Truth and Truths: Memory, Identity, Nation
CALL FOR PAPERS
Truth and Truths: Memory, Identity, and Nation
The concepts of nation, identity, and memory impact our lives in different ways as we use our own/individual perspective and methods to accept and process these ideas into our lives. These representations tend to empower us to take a stand with or against issues that can change our lives and our world. But what separates the truth from the false? Are there multiple truths? Where do we find truth? In our identity, our memories, or our nations? One can only speculate that the definition of the truth is shaped by one’s experiences, perceptions, and preconceived notions. Hence, when analyzing documents, patterns, and data from the past and the present, one can assume that we can predict patterns of how truth and truths are defined and applied by societies. How do we allow our nationality and memories to identify who we are? And where does truth lie? Memory is a vital concern when people convey details and provide explanations concerning issues on a larger scale. In the process we use stories (representations of the past and memories, both personal and collective) not only to make sense of our experiences, but to justify decisions and to profit from the experience of the past and of others in making current decisions about the present and the future.

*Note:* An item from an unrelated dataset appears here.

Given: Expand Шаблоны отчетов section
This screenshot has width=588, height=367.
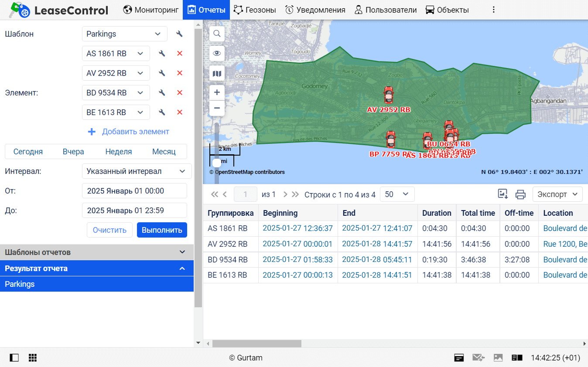Looking at the screenshot, I should [97, 252].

Abstracts for 20-minute papers are welcome. Abstracts should be no longer than 250 words. The conference accepts papers that include but are not limited to:
- Religious Identities
- Personal and Collective Memory
- Patriotism vs. Nationalism
- Historical Representations of Identity
- Truth and Post-Truths
- Connotations of Nationalism
- Representations of Identity, Memory, and Nation in Literature and Media
- Nations: Representations of Privilege and Oppression
To apply, please submit an abstract and a brief bio to Ahmed Bitar, email@example.com by Friday, February 15, 2019.
The conference will take place at Wayne State University on Saturday, April 6, 2019. The conference is held by The Graduate Forum in the Department of Classical and Modern Languages and Literatures at Wayne State University.